Introduction: Nonvertebral (NV) fractures are responsible for the greatest amount of morbidity, mortality and cost attributable to osteoporosis.
Objectives: The study aimed at identify risk factors for NV fractures in postmenopausal osteoporotic women, and design an assessment tool for prediction of these fractures in order to prescribe treatments.
Methods: 2546 osteoporotic postmenopausal women included in the placebo groups of 3 risedronate controlled trials were included (mean age 72, mean femoral T score -2.5, 60 % and 53 % of patients with prevalent vertebral and NV fractures respectively). During 3 years, 222 NV fractures were observed. Baseline data on 14 risk factors were included in a logistic regression analysis.

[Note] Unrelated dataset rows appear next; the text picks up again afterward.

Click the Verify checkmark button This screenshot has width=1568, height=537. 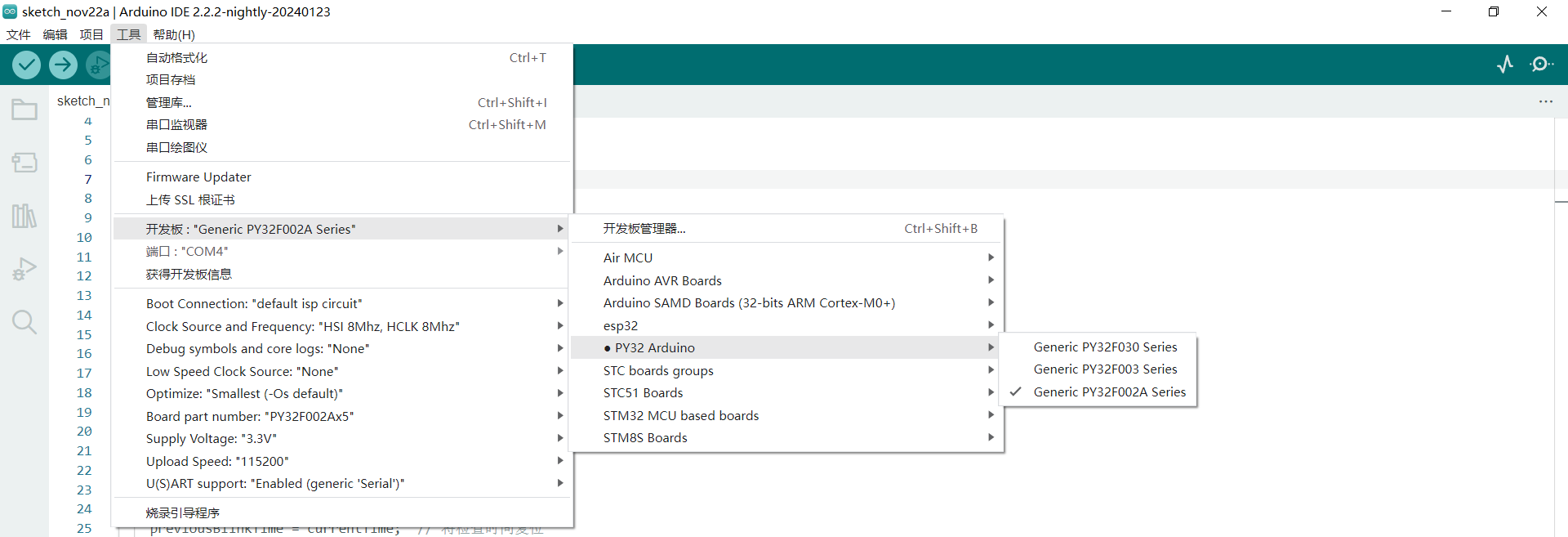[x=26, y=65]
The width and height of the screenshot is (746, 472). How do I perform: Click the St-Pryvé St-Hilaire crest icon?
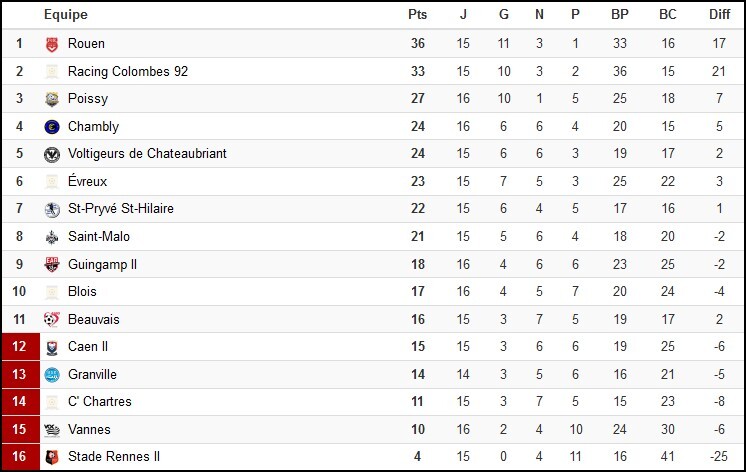tap(52, 210)
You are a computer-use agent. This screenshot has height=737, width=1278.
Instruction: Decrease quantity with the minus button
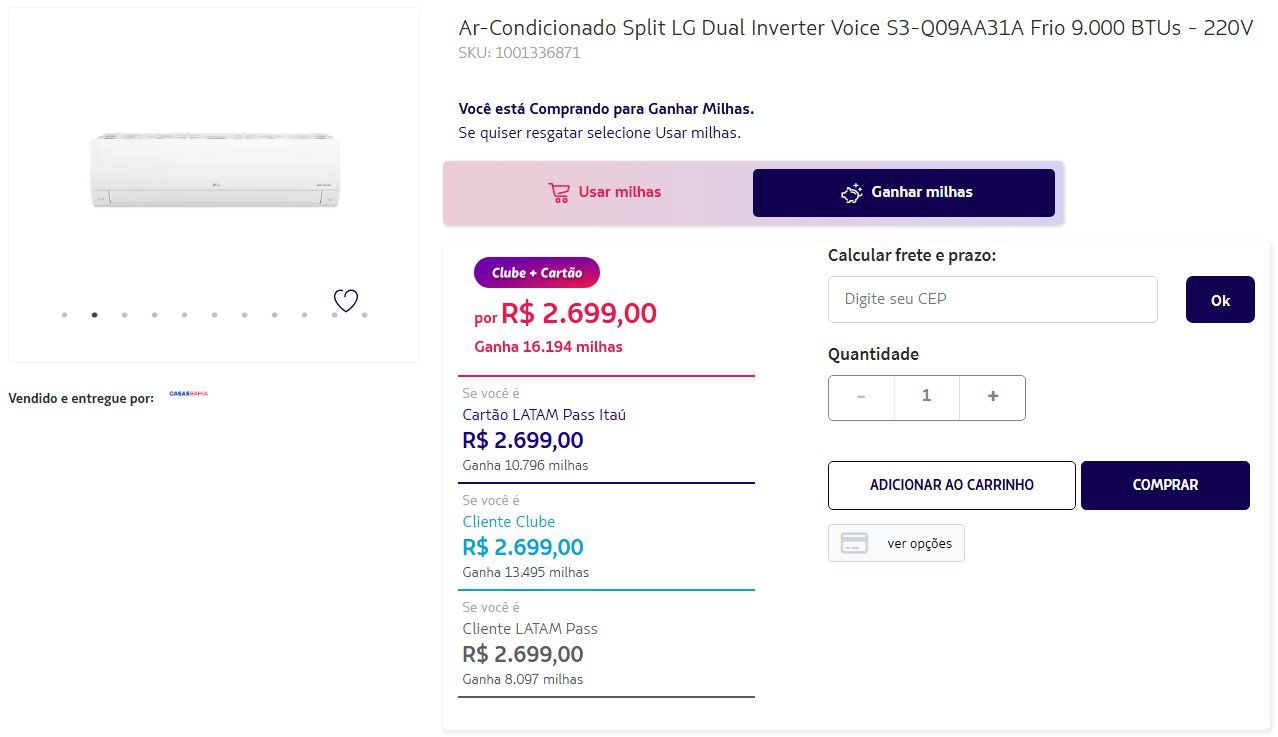[x=861, y=397]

Results: 6 risk factors were associated with NV fracture risk: prevalent NV fracture (p=0.004), number of prevalent vertebral fractures (p<0.001), femoral T- score (p=0.031), serum level of 25-hydroxyvitamin D (p<0.001), age (p=0.012) and height (p=0.037). A NV risk index was developed by converting the equation in a score. In the group of women with a score ³ 2.1, the incidence of NV fracture was 13.2% (11.1-15.3), 1.5 times higher than in the population.
Conclusions: This index is a convenient tool for selection of osteoporotic patients with a high risk for NV fractures, and may help to choose among treatments those with a proven NV fracture risk efficacy.